Dunia kedokteran di Indonesia sedang tidak baik-baik saja. Satu per satu praktik cabul yang dilakukan dokter di ruang praktik terungkap.
Bacaini.ID, KEDIRI – Tahun 2025 menjadi lembaran hitam bagi dunia kedokteran tanah air. Belum reda keterkejutan masyarakat atas praktik cabul yang dilakukan dokter Priguna Anugerah di Rumah Sakit Hasan Sadikin (RSHS), Bandung, kasus serupa terjadi di sebuah klinik di Garut. Kali ini pelakunya adalah dokter spesialis kandungan (SPOG) yang melecehkan ibu hamil sebagai pasiennya.

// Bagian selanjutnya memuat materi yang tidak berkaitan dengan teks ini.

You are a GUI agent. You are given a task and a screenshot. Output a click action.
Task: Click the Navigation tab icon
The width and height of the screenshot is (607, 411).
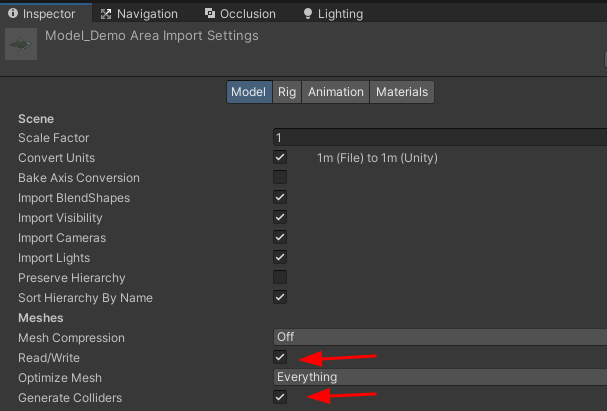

Untuk mengingatkan kembali, kasus pertama dilakukan oleh Priguna Anugerah, seorang dokter anestesi Program Pendidikan Dokter Spesialis (PPDS) Universitas Padjajaran (Unpad) di Rumah Sakit Hasan Sadikin (RSHS), Bandung, Jawa Barat.
Priguna Anugerah memerkosa keluarga pasien pada pertengahan Maret 2025 di salah satu ruangan lantai 7 gedung RSHS. Pada saat itu, pelaku meminta korban untuk menjalani crossmatch, yakni tindakan untuk mencocokkan jenis golongan darah yang akan ditransfusikan kepada ayahnya yang membutuhkan tranfusi.
Korban diinfus dengan obat bius hingga tak sadarkan diri. Setelah siuman, dia merasakan nyeri di bagian tangan akibat infus dan area kemaluan. Korban akhirnya menjalani visum dan hasilnya terdapat cairan sperma di area kemaluan.
Kasus kedua terjadi di Garut, dengan pelaku seorang dokter spesialis kandungan (SPOG). Dokter berinisial I tersebut diketahui melecehkan pasien saat melakukan pemeriksaan USG kepada ibu hamil.
Pemilik klinik, Dewi Sri Fitriani, mengatakan dirinya telah menerima banyak aduan dari pasien atas aksi pelecehan seksual yang dilakukan dokter I, sebelum kasus ini ramai. Untuk memantau perbuatan dokternya, pemilik klinik memasang CCTV di ruang periksa.
Hasilnya, diketahui dokter I benar-benar melakukan pelecehan seksual kepada pasiennya saat pemeriksaan USG. Dari rekaman kamera pengawas diketahui dokter I sengaja meraba dada pasiennya.
Saat ini pemilik klinik menyerahkan sepenuhnya kasus itu kepada polisi untuk mengusut. Dewi juga memastikan jika dokter tersebut tidak lagi praktik di tempatnya.
Fenomena Gunung Es
Terungkapnya praktik dokter cabul tersebut diketahui berawal dari postingan di media sosial. Setelah ramai diperbincangkan, polisi dan pihak terkait bergerak melakukan penyelidikan.
Fenomena ini menimbulkan dugaan jika praktik cabul yang dilakukan tenaga kesehatan cukup banyak. Seperti halnya korban kekerasan seksual pada umumnya, pasien akan cenderung menutup rapat peristiwa yang dialami. Sehingga tidak diketahui pasti berapa jumlah pasien yang pernah mengalami pelecehan seksual di balik ruang praktik.
Himbauan IDI
Majelis Kehormatan Etik Kedokteran Indonesia jauh-jauh hari telah menduga fenomena ini akan terjadi. Karenanya lembaga tersebut Kode Etik Kedokteran Indonesia dan Pedoman Pelaksanan Kode Etik dalam wadah Ikatan Dokter Indonesia (IDI).
“Ruang cabul” itu diatur dalam Bab tentang Kewajiban Dokter Terhadap Pasien. Pasal 10 dalam penjelasan tentang SIKAP, diatur tentang perilaku dokter saat melakukan pemeriksaan terhadap pasien.
Ketentuan itu mengatur tentang wajib adanya orang ketiga saat pemeriksaan berlangsung. Orang ketiga ini bisa petugas kesehatan yang membantu pemeriksaan atau keluarga pasien. Keberadaan orang ketiga ini akan melindungi kedua belah pihak, baik dokter maupun pasien.
Bagi dokter, keberadaan pihak ketiga akan melindungi dari potensi pemerasan yang berakibat fatal bagi dokter. Sedangkan bagi pasien, keberadaan keluarga akan menghindari perbuatan tidak senonoh selama pemeriksaan berlangsung.
Bagi dokter yang melanggar ketentuan di atas, keberpihakan IDI sebagai organisasi profesi yang membawahi seluruh dokter di Indonesia sangat penting. Jangan sampai IDI melindungi oknum dokter atas nama kehormatan korps dan solidaritas.